Kumi Naidoo boards the Leiv Eiriksson

In May 2011, Greenpeace volunteers from nine countries boarded the 53,000 tonne Leiv Eiriksson rig in the freezing waters west of Greenland to demand that UK company Cairn Energy publish its plan for dealing with an oil spill in the Arctic. Though the activists were arrested, their actions sparked worldwide attention, and mounting pressure, with more than 100,000 people signing a petition calling for the document be released. The Greenland Government finally published the plan in August.

On Tuesday, they have been found guilty of trespassing and fined by a Greenland Court, after they scaled one of the world’s biggest oil rigs. In addition, 18 of the activists were also found guilty of breaking the security zone around the rig.

One of the activists, Ben Ayliffe, explains why they took action:

"The Arctic is unique. Its remoteness, sheer scale and all-too-obvious fragility touches something deep within us. Even people who live thousands of miles from the Pole have an almost spiritual attachment to the place.

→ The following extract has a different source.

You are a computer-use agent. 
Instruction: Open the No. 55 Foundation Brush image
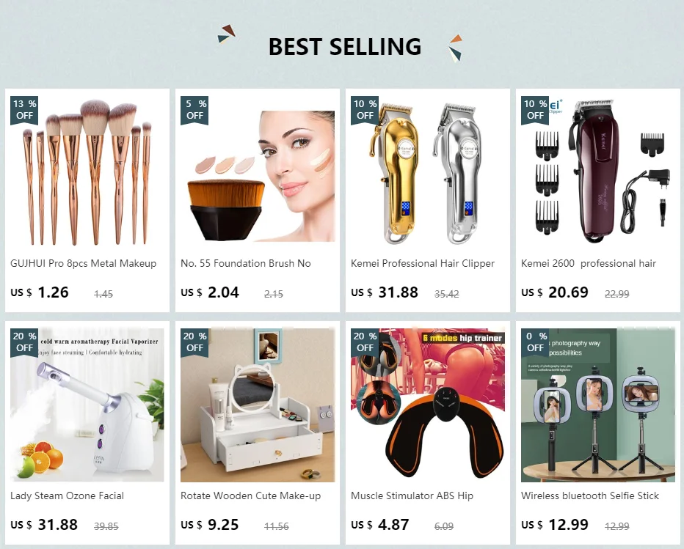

Yet the region is fundamentally changing, warming faster than almost any other part of our planet. Arctic melting is disturbing the delicate equilibrium of the High North, threatening the way of life of hundreds of thousands of people who have lived there for millennia. Wildlife is now critically threatened as the world’s air conditioning system goes into meltdown.

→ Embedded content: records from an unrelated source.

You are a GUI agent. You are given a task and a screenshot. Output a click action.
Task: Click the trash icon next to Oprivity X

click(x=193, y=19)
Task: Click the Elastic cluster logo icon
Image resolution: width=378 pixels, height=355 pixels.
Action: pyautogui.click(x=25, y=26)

But this barely registers with the oil industry. Instead of a shrinking ice cap they see dollar signs, drilling in increasingly remote, freezing seas even though an oil spill would cause catastrophic damage.

This is why we took peaceful direct action to board Cairn Energy’s rig off Greenland. We were not prepared to sit idly by whilst oil companies rush in to extract more of the oil that is causing the Pole to melt in the first place. Turning the other cheek means leaving a world for our children where an ice-bound North Pole is just a memory.

This isn’t an option.

This is why our campaign to keep the oil industry out of the Arctic will continue."